I would encourage you to do your own homework and rely less on Catholic blogs.
Why should I. What you fail to see Maj1, is that being in full communion with or Catholic faith is a beautiful thing. Unfortunately for you and our other separated brethren, being in full communion with the thousands of other Protestant sects is next to impossible. Too many different beliefs and practices. In other words...Dis-unity.
Your friend's blog stated concerning Ezekiel 9:4 that a mark thou tau on the foreheads," etc. St. Jerome and many others have thought that the letter tau was that which was ordered to be placed on the foreheads of those mourners; and Jerome says, that this Hebrew letter ת tau was formerly written like a cross.
While All this is true in itself, but it is not true in respect to this place in Ezekiel 9.
By what authority can you say it's not true? Are you suggesting your understanding/interpretation of this passage is correct, (absolute and without error) and his is not?
My dear friend..........there are NO Biblical roots, or instructions or suggestions that tell us to cross ourselves.
I disagree, for there is compelling biblical evidence that supports this practice. For example.
Rev. 7:2-4; 14:1 and 22:4. Many Catholic Theologians have traditionally associated the seal on the foreheads of the servants of God with the Sign of the Cross. I know you will probably disagree with them, so before you do, please show by what authority you have to do so.
The idea of a sign or a seal marking members of the Church as God’s own also surfaces elsewhere in the New Testament. In 2 Corinthians 1:22, Paul writes that, “the one who gives us security with you in Christ and who anointed us is God; he has also put his seal upon us and given the Spirit in our hearts as a first installment.” Similar language is used in Ephesians 1:13 and 4:30, in which Paul talks about how Christians have been “sealed” with the Holy Spirit.
This is a practice that is not found in the Bible either.
Once again, your unbiblical adherence to sola scripture does not apply to the Catholic faith. Not to mention the Protestant practices of the altar call, the sinner's prayer, ect. are not found in the bible either. Then have you forgotten the passages.....Jn.20:30-31?
"Many other signs also did Jesus in the sight of his disciples, which are not written in this book. But these are written, that you may believe that Jesus is the Christ, the Son of God: and that believing, you may have life in his name."
Are you saying Maj1 that anything Jesus did or said that didn't make it into the books of Scripture are false and should not be adhered to? I think not!
Jesus never crossed Himself, nor did the apostles, nor should we.

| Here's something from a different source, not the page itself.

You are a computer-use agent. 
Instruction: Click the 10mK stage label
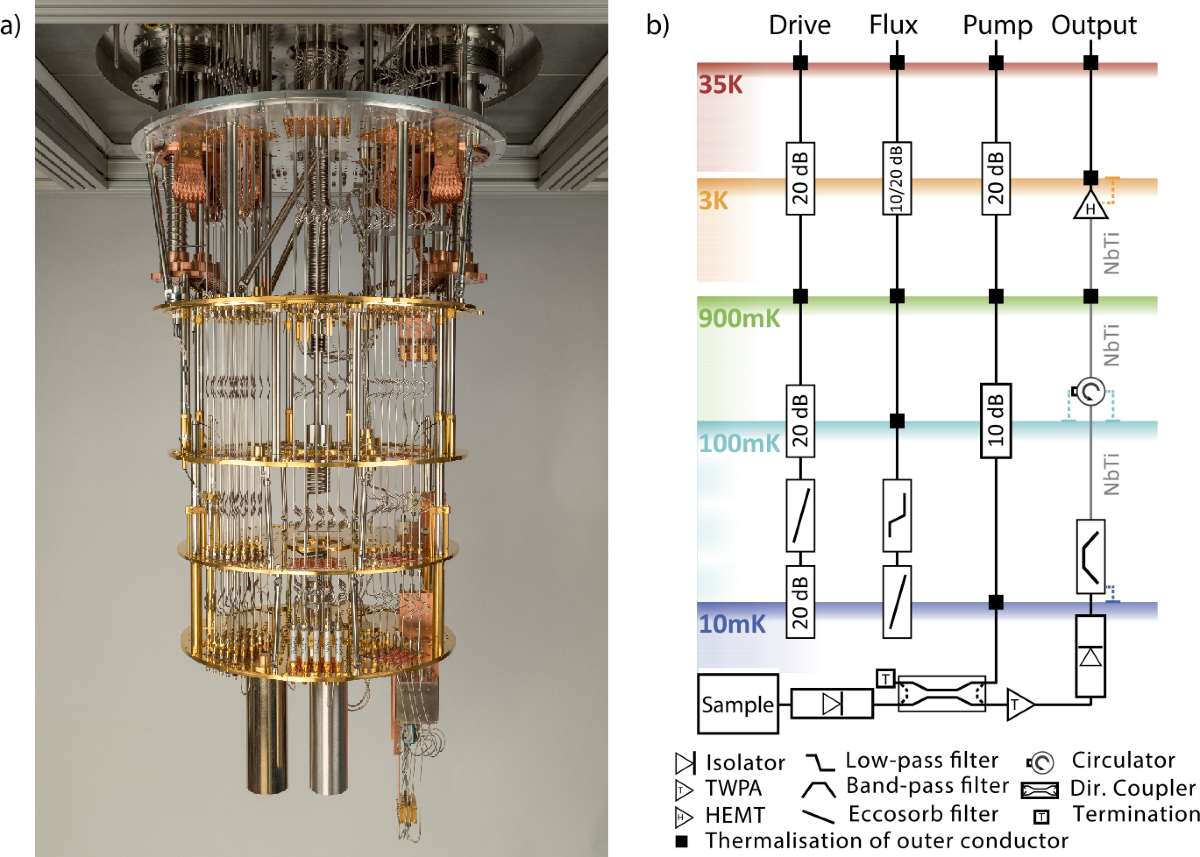(732, 625)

How do you know this? You being a sola scripturists, please show in Scripture where it say's this. Now if I was to choose between you belief in this or the early Church fathers that were only a generation or two from Christ and the apostles, that would be a no-brainer. Lets take a look:
The early Christian apologist Tertullian wrote, "In all our travels and movements, in all our coming in and going out, in putting on our shoes, at the bath, at the table, in lighting our candles, in lying down, in sitting down, whatever employment occupies us, we mark our forehead with the sign of the cross."
Athanasius, the great bishop of Alexandria who almost single-handedly stood for Christian orthodoxy against the powerful Arian heresy, taught his flock that "by the sign of the cross...all magic is stayed, all sorcery confounded, all the idols are abandoned and deserted, and all senseless pleasure ceases, as the eye of faith looks up from Earth to heaven."
Cyril of Jerusalem echoed Tertullian as he encouraged the Church: "Let us not be ashamed to confess the Crucified. Let the cross, as our seal, be boldly made with our fingers upon our brow and on all occasions over the bread we eat, over the cups we drink, in our comings and in our goings, before sleep, on lying down and rising up, when we are on the way and when we are still."
The great bishop of Cappadocia, Basil, taught that the sign of the cross was a tradition the originated with the apostles, "who taught us to mark with the sign of the cross those who put their hope in the name of the Lord."
Even Martin Luther urged his followers to use the sign. In his Catechism of 1529 he instructed fathers to teach their households the following: "In the morning, when you rise from bed, sign yourself with the holy cross and say, 'In the name of the Father, the Son, and the Holy Spirit. Amen.'...At night, when you go to bed, sign yourself with the holy cross and say, 'In the name of the Father, the Son, and the Holy Spirit. Amen.'"
The Christian who rejects the sign of the cross is rebelling against his own roots and is guilty of what C. S. Lewis called "chronological snobbery" about the superiority of modern thinking. Instead we should learn from our fathers, thereby heeding the wisdom of Bernard of Chartres, who recognized that the history of the Church Church enables us to be "dwarfs standing on the shoulders of giants."